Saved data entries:
- - -

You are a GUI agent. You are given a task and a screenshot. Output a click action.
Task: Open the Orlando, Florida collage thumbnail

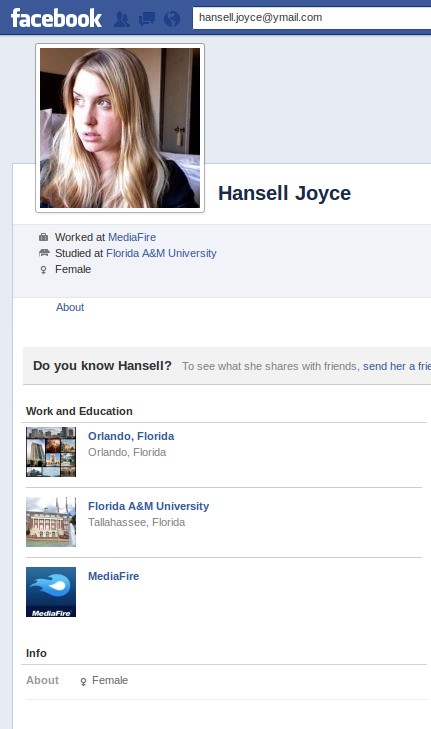click(51, 452)
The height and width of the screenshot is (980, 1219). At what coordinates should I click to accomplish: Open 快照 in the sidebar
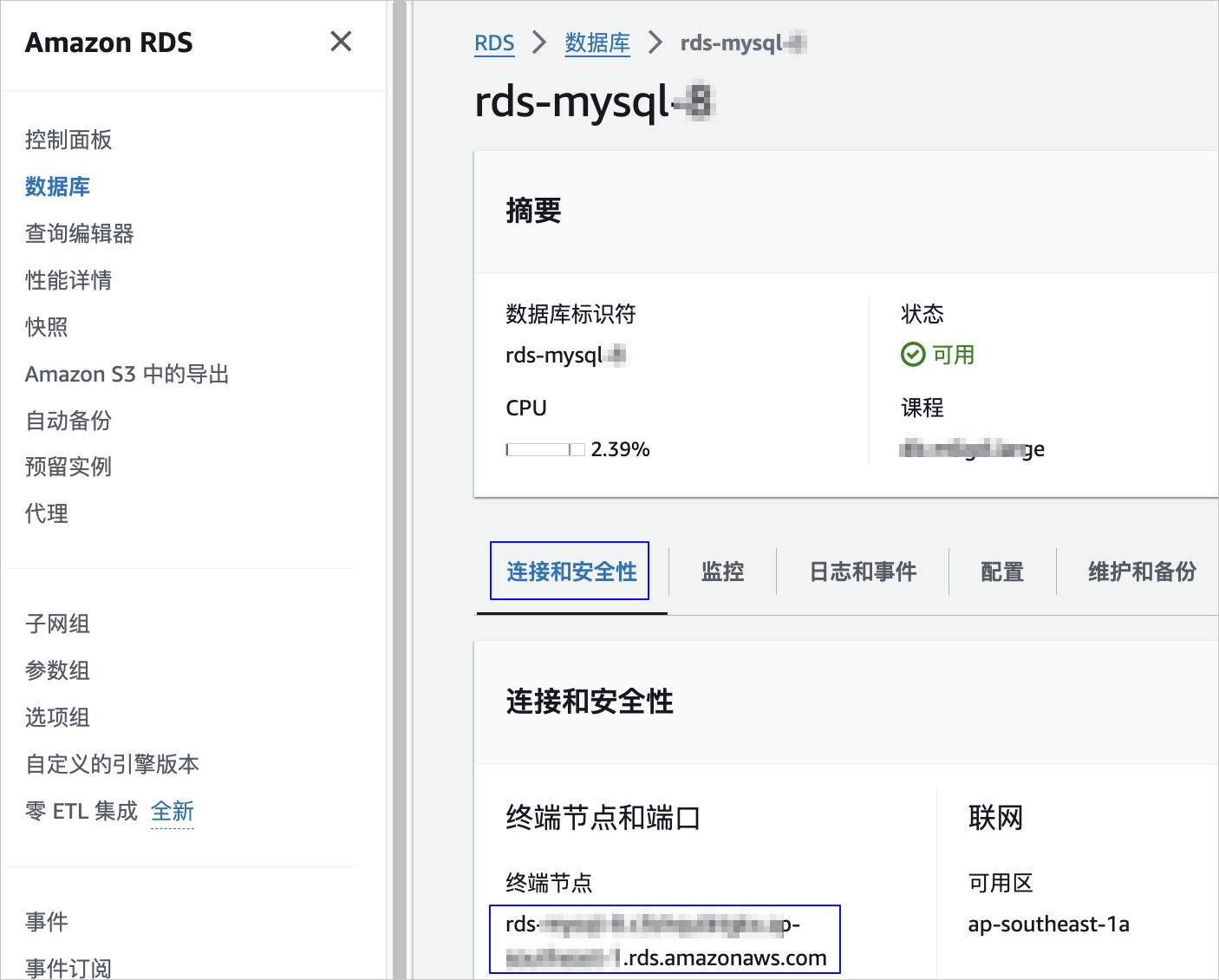tap(47, 327)
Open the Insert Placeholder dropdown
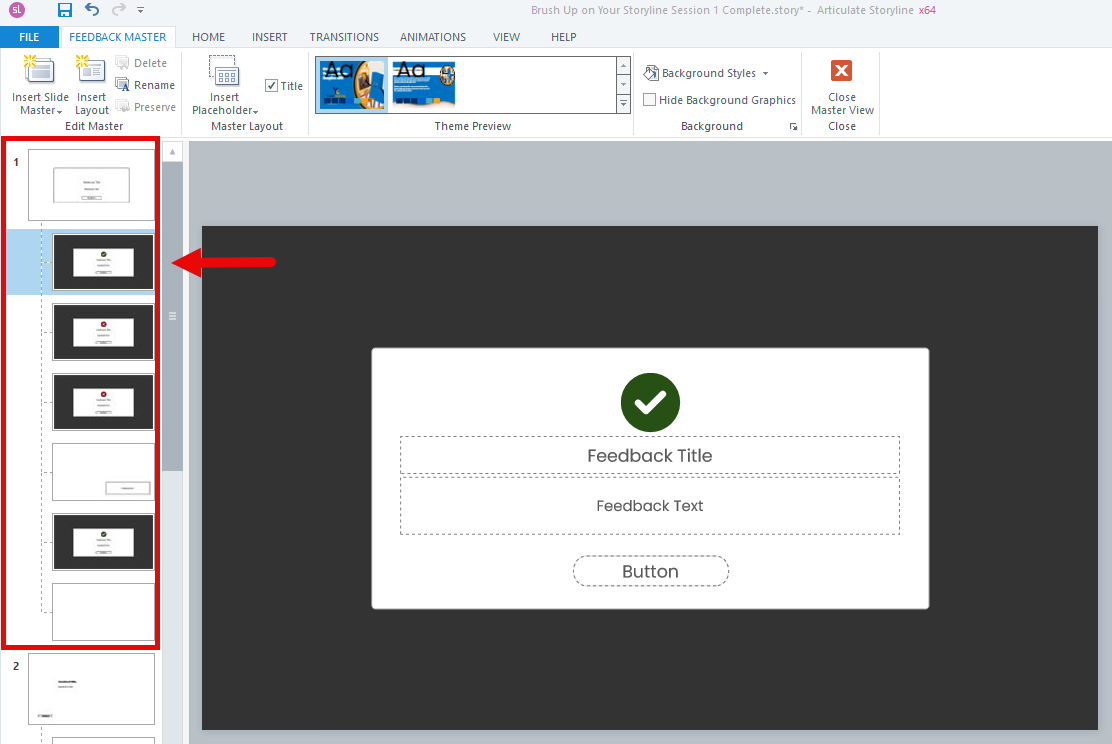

- - -

Required action: Exact copies of the entries above are needed, without their pictures.

Result for this exercise:
You are a GUI agent. You are given a task and a screenshot. Output a click action.
Task: Open the Orlando, Florida collage thumbnail

click(51, 452)
The height and width of the screenshot is (980, 1219). At what coordinates should I click to accomplish: Open 快照 in the sidebar
tap(47, 327)
Open the Insert Placeholder dropdown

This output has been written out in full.